▶ **Material supplied**
□ □ □ □
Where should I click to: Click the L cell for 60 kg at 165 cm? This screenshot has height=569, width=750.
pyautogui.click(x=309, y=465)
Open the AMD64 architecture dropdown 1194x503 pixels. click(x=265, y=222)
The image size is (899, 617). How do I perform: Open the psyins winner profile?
□ □ □ □
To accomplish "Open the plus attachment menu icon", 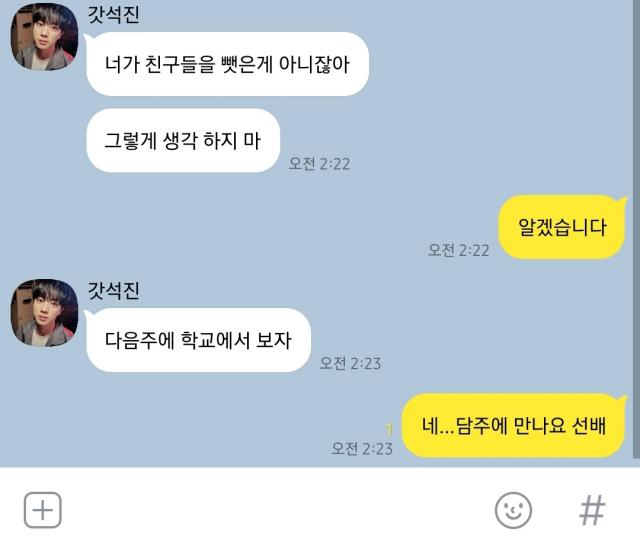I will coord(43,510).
□ □ □ □
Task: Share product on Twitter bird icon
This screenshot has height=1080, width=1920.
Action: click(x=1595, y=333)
□ □ □ □
▶ **Exercise prompt**
Above is a listing; print exactly its lines from the one with "Where should I" through the one with "The image size", and no other lines.

▶ **Output**
Where should I click to: Click the L cell for 60 kg at 165 cm? This screenshot has height=569, width=750.
pyautogui.click(x=309, y=465)
Open the AMD64 architecture dropdown 1194x503 pixels. click(x=265, y=222)
The image size is (899, 617). How do I perform: Open the psyins winner profile?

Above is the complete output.